Aider un client à gérer ses dépenses à la retraite est un exercice délicat. Entre les cadeaux aux enfants et aux petits-enfants, les voyages et les achats impulsifs, les dépenses imprévues peuvent mettre en péril le plan de retraite le mieux préparé. Aborder le sujet sans mettre les clients sur la défensive demande du doigté, mais ce n’est pas une mission impossible, selon des témoignages recueillis par Financial Planning.
Comprendre avant d’intervenir
Selon un sondage de Gallup, environ 70 % des décisions d’achat sont influencées par des facteurs émotionnels, et les retraités ne font pas exception.

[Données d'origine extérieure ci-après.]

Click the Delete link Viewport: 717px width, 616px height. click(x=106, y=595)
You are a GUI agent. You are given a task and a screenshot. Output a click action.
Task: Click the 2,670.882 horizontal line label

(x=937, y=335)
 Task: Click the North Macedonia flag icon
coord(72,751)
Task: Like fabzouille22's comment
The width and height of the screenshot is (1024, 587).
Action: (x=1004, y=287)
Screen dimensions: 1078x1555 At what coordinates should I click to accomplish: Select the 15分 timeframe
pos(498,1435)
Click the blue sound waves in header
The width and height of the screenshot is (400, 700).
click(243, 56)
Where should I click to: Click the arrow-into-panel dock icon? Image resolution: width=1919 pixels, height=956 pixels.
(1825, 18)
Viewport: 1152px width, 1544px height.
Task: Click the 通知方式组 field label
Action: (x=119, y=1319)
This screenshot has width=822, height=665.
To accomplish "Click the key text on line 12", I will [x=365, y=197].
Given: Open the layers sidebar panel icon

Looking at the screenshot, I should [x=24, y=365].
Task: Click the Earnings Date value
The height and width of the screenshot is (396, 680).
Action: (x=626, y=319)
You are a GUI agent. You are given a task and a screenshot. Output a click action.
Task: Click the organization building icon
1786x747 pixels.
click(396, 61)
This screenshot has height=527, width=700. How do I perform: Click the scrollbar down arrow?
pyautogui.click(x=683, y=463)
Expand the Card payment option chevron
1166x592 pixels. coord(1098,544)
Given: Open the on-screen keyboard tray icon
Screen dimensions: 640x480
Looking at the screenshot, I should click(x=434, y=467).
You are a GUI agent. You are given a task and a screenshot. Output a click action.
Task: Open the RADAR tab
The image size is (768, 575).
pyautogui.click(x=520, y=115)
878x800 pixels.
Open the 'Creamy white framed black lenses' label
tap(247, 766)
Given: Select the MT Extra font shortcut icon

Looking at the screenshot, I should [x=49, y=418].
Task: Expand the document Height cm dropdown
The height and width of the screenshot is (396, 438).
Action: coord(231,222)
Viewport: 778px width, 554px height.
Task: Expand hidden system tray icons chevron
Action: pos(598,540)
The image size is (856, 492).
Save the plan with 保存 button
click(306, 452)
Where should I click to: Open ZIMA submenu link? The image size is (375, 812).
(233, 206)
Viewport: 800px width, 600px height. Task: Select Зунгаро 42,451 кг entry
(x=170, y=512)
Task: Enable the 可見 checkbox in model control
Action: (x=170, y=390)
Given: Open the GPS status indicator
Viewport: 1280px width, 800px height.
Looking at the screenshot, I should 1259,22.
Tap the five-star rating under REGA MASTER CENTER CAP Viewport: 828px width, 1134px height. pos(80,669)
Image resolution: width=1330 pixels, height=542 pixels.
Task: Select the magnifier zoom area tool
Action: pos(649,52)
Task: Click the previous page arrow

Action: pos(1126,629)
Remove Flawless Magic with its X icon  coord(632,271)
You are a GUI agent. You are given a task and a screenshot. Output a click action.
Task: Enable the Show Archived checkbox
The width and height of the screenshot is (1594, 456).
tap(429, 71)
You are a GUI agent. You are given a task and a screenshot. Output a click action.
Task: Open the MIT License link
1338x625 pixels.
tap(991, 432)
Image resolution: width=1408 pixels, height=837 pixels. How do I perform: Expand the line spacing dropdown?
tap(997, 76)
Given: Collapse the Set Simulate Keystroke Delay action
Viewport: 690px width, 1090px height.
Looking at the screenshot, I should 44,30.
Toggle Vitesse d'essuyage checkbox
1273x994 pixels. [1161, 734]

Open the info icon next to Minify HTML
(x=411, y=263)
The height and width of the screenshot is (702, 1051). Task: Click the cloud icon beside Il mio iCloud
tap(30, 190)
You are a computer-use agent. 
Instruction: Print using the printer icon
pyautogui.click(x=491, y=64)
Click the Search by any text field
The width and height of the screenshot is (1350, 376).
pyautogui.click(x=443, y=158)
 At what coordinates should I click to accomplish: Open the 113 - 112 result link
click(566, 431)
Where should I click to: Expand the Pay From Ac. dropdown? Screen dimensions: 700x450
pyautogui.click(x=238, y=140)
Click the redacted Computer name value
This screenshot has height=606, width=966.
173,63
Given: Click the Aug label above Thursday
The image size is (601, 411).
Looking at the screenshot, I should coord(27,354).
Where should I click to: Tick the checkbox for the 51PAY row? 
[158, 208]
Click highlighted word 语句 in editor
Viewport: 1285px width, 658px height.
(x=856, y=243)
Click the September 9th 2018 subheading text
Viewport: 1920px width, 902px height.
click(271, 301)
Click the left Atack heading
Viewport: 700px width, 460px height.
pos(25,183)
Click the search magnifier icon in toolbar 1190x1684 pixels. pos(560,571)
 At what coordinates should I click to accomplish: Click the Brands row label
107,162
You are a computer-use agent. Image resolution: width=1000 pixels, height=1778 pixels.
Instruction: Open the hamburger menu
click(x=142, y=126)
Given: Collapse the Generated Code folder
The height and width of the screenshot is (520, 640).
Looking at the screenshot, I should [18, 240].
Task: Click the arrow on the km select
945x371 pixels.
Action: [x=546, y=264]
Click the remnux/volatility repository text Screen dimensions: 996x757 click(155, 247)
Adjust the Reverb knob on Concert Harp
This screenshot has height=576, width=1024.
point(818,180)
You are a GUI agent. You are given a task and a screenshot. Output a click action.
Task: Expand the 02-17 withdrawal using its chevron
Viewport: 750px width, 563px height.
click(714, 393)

Une partie du problème vient de la difficulté des clients à avoir des conversations franches avec leur famille sur leur situation financière réelle, car ils ne savent pas comment amorcer la discussion, signale la planificatrice financière Jorie Johnson.
Effectuer des suivis réguliers, impliquer les bénéficiaires au besoin et orienter les clients vers des ressources peut aider à remettre les choses en perspective.
Montrer plutôt que dire
Dire d’emblée à un client qu’il dépense trop est souvent contre-productif. Luke Lloyd, directeur de Lloyd Financial Group, préfère aider ses clients à visualiser les compromis liés à leurs choix de dépenses plutôt que de les confronter à la réalité.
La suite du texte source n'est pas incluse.